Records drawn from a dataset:
###

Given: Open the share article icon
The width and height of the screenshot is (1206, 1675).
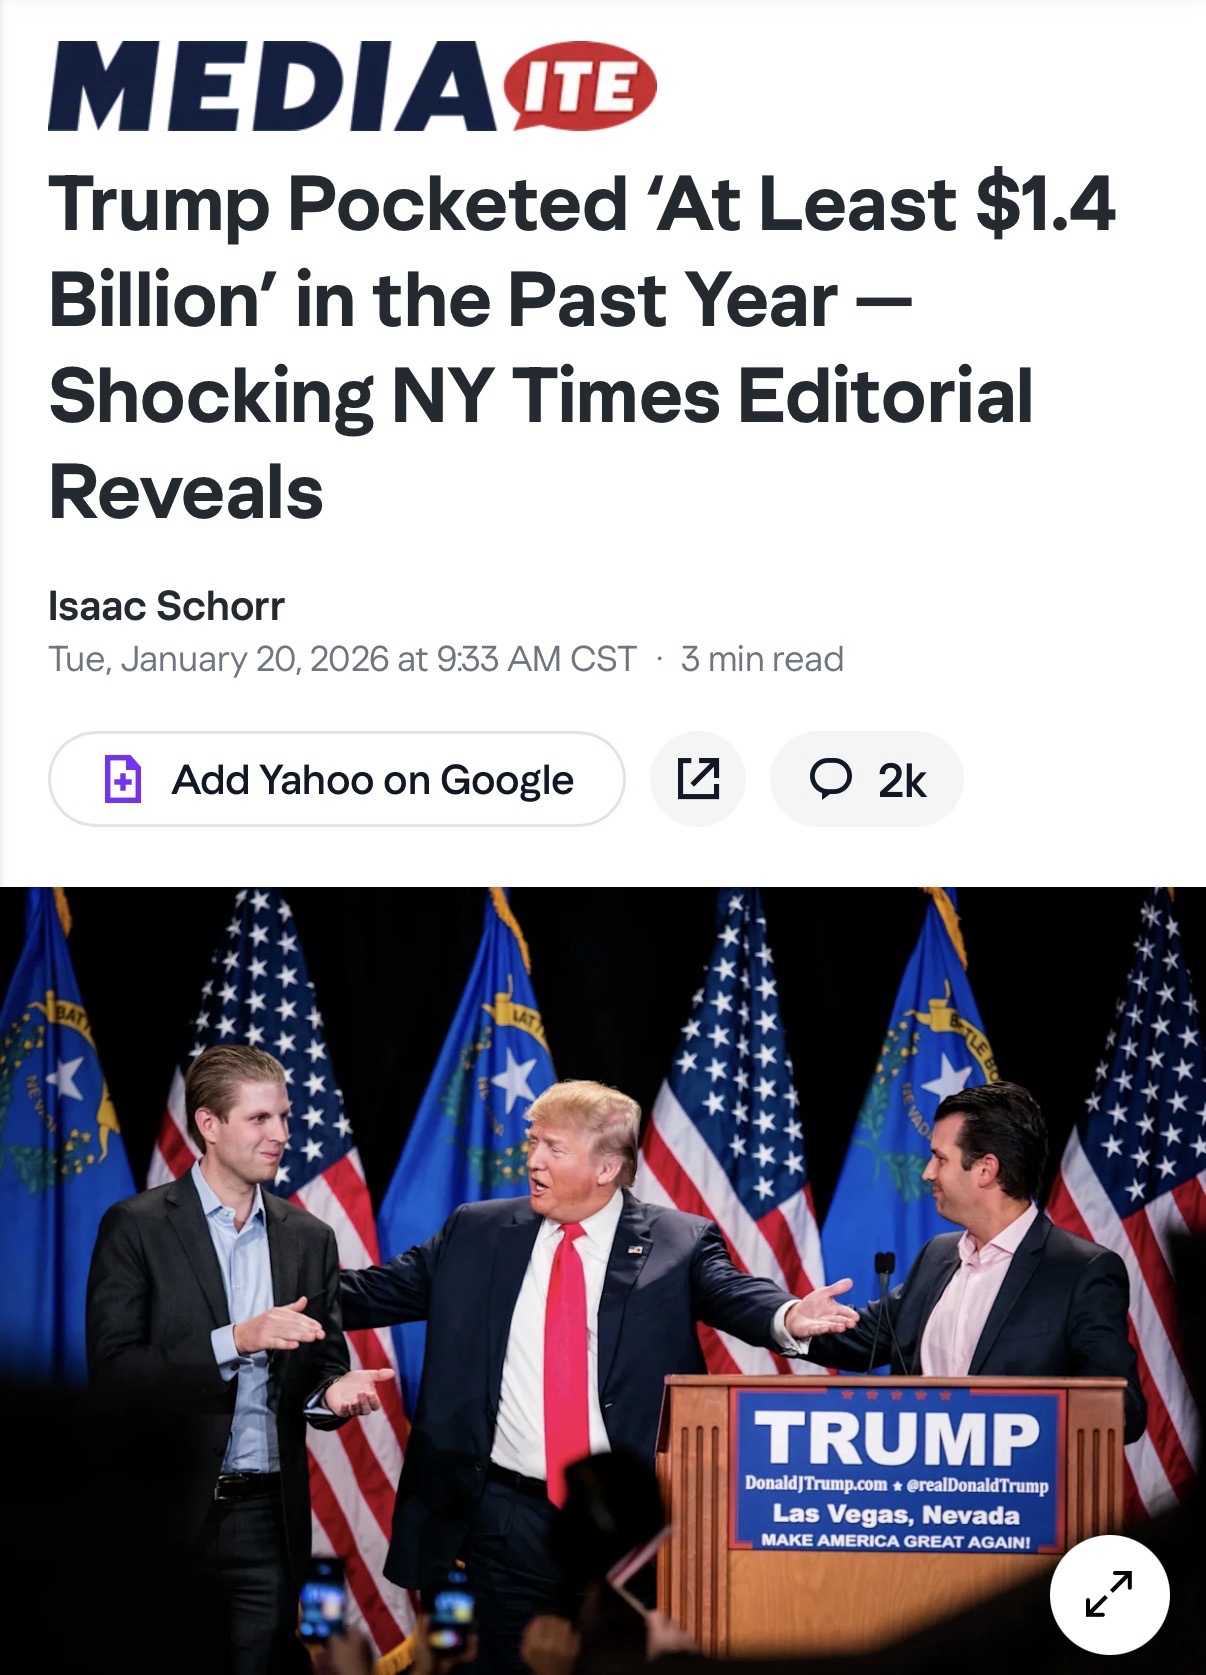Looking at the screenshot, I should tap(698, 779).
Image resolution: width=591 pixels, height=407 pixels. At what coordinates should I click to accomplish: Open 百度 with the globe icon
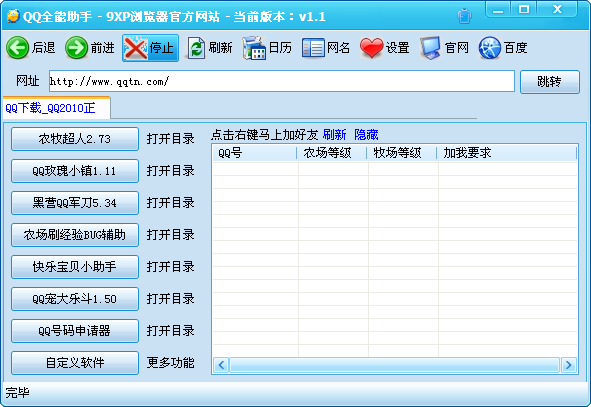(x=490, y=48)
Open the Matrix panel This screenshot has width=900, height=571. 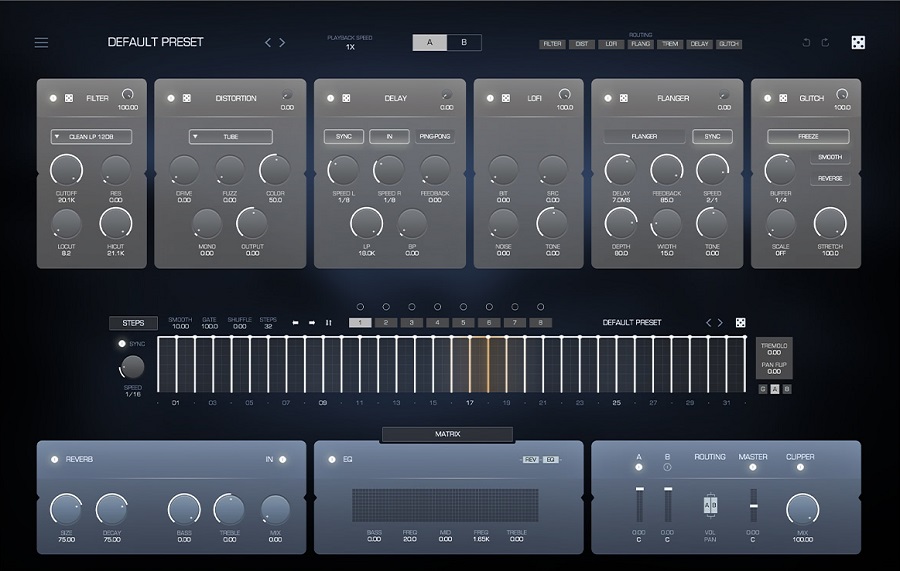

###

Your goal: Each record above, in full: return it exactly, pictures excluded.

Task output:
Given: Open the share article icon
The width and height of the screenshot is (1206, 1675).
Looking at the screenshot, I should tap(698, 779).
Image resolution: width=591 pixels, height=407 pixels. At what coordinates should I click to accomplish: Open 百度 with the globe icon
(x=490, y=48)
Open the Matrix panel This screenshot has width=900, height=571. 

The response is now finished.